Finding yourself out of work, especially during a time where millions have been laid off and furloughed, can cause a lot of worry, disappointment and insecurity. You may go through many stages of grief and have a lot of unpleasant feelings. This is normal, so don’t beat yourself up. Your job loss is a temporary setback, and you will eventually rise out of it.
Understand that routines are critical.
Sticking to a routine can help with productivity and motivation. Set your alarm and wake up at a fixed time every day, just as you did when you were going to work. Have breakfast and lunch at your usual times, too. Schedule specific windows for responding to emails and applying for positions. If you need to sign off and take a break, then do it. Be kind to yourself, because none of this is easy.
Seek support from your inner circle and peers.

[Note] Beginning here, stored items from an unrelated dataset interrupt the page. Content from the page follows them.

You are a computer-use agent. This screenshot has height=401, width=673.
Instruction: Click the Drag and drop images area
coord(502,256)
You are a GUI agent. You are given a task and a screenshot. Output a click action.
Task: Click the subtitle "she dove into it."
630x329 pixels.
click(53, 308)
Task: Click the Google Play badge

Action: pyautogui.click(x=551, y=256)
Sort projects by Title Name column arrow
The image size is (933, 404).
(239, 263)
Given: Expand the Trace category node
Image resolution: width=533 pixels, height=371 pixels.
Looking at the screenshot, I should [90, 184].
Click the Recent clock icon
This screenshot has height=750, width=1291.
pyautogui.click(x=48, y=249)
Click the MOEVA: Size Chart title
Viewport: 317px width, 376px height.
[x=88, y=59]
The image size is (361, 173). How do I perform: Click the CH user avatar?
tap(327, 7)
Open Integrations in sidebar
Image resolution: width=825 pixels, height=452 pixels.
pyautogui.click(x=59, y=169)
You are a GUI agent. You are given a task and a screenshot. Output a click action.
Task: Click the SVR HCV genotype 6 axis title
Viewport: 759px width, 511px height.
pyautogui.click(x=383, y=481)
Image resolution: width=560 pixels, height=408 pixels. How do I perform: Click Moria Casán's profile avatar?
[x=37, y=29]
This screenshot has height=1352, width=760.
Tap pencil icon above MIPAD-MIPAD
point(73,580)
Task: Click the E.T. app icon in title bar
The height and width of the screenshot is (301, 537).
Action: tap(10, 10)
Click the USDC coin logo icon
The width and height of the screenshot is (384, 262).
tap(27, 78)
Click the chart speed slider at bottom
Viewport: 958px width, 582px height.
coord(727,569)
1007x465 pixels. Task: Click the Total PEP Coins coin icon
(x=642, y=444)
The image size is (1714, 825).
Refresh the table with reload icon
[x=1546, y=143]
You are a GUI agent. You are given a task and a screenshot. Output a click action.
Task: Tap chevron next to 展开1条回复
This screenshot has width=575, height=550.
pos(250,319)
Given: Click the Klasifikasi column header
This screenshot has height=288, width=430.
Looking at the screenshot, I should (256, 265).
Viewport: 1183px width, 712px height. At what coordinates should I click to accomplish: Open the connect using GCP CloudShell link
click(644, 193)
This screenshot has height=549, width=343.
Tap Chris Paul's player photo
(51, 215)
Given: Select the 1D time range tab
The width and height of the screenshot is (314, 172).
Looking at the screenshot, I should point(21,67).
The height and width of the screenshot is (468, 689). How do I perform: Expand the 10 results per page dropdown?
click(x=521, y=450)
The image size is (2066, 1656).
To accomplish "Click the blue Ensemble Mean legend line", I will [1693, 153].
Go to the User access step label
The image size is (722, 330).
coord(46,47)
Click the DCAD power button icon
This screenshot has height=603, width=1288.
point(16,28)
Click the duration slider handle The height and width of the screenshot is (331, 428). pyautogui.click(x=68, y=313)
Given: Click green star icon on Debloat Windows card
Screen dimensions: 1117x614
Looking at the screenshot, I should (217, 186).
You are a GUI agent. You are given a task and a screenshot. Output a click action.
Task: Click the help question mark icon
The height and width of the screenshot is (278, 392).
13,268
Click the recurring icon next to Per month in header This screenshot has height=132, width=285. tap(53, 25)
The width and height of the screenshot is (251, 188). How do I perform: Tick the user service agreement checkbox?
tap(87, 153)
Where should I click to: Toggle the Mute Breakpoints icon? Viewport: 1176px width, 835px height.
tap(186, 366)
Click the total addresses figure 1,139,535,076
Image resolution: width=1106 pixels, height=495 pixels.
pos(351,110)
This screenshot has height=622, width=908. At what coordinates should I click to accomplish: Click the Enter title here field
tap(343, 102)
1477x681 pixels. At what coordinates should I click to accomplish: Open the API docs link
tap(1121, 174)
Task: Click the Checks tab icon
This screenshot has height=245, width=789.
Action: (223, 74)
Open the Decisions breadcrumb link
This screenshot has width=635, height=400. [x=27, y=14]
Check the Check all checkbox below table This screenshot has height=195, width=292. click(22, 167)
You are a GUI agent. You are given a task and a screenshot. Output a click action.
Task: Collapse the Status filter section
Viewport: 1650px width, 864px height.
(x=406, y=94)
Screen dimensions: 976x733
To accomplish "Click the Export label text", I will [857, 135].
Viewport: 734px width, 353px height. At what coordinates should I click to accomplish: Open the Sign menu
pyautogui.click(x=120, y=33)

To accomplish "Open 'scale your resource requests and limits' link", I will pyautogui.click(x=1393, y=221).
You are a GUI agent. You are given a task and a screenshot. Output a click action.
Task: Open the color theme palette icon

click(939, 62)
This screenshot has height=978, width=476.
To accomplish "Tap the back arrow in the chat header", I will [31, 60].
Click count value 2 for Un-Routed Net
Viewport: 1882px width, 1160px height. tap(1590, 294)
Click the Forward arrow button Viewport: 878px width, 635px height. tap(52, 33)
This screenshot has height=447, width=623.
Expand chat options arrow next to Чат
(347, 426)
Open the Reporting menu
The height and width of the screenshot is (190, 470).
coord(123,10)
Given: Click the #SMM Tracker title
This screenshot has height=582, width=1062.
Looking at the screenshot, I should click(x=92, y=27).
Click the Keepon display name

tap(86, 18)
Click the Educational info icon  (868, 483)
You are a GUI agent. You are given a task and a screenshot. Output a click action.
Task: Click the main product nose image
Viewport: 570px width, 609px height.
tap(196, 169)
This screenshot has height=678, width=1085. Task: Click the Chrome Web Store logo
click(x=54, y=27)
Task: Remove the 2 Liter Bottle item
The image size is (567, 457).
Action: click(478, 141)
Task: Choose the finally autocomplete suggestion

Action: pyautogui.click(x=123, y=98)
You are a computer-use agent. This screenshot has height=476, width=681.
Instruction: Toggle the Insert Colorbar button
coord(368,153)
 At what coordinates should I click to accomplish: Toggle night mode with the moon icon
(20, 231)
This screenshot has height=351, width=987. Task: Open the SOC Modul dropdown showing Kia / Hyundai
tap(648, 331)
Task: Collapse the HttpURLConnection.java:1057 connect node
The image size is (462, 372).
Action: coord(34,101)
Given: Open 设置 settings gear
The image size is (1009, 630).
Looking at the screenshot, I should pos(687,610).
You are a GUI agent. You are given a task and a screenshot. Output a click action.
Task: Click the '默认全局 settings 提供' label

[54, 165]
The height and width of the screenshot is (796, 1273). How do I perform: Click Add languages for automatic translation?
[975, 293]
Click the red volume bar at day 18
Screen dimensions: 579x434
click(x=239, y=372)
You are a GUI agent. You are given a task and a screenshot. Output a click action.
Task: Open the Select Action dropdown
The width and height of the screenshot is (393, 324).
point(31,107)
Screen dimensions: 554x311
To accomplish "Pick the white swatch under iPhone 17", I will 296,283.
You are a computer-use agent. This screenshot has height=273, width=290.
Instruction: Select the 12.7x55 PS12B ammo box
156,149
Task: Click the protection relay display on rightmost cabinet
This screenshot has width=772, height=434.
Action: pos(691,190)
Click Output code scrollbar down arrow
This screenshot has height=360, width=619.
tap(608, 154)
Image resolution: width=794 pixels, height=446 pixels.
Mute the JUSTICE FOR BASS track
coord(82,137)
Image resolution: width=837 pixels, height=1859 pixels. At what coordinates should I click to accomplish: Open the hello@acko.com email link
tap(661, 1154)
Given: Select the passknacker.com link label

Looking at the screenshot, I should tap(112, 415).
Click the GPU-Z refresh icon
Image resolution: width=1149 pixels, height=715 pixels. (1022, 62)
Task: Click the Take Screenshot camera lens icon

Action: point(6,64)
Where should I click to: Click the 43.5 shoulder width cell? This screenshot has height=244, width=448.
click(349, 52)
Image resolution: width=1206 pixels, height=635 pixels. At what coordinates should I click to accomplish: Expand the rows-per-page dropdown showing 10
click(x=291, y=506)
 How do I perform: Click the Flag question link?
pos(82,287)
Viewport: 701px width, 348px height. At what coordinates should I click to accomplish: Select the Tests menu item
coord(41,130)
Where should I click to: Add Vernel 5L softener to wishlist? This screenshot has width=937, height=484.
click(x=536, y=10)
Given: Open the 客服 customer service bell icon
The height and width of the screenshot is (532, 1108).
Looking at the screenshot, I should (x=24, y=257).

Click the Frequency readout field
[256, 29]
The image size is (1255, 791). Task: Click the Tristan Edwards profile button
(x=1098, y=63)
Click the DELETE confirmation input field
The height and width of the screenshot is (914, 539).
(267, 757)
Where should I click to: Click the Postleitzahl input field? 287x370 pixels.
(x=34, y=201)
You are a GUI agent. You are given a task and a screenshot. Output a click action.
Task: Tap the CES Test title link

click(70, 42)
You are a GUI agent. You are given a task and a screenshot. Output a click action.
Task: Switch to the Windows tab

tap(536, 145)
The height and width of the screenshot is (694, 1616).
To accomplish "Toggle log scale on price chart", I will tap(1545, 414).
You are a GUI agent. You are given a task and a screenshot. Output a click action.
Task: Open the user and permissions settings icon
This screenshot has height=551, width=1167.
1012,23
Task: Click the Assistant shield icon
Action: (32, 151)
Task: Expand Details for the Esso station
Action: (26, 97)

Try not to isolate yourself any more than necessary. Look for groups of other job seekers to share ideas, feelings and helpful strategies. Stay in touch with your friends and family — they may not have solutions, but a good listener can be of immense value. And do not be afraid to seek therapy if you are having a particularly hard time. Many therapists offer sliding scale fees, and that may be helpful if your insurance has lapsed.
Do things that you enjoy.
It’s easy to lose passion for your hobbies and the simple things that you once loved while also struggling with depression and anxiety. Just do the best you can. Try not to lose sight of the things that bring you happiness. If you find it hard to get started, then schedule time for these activities into your daily routine. Pick up a new book or spend time outdoors. Some universities are offering a variety of interesting free classes to take during the pandemic.
Some days will be more challenging than others, so take it one day at a time. Check out the multitude of free meditation apps and yoga videos. These might teach you helpful ways to practice calming and mindfulness techniques that will serve you well during a time of hardship, and they may end up being skills that you can carry with you afterward, too.
Remember: You are worth so much more than your employment status. You can — and will — get through this.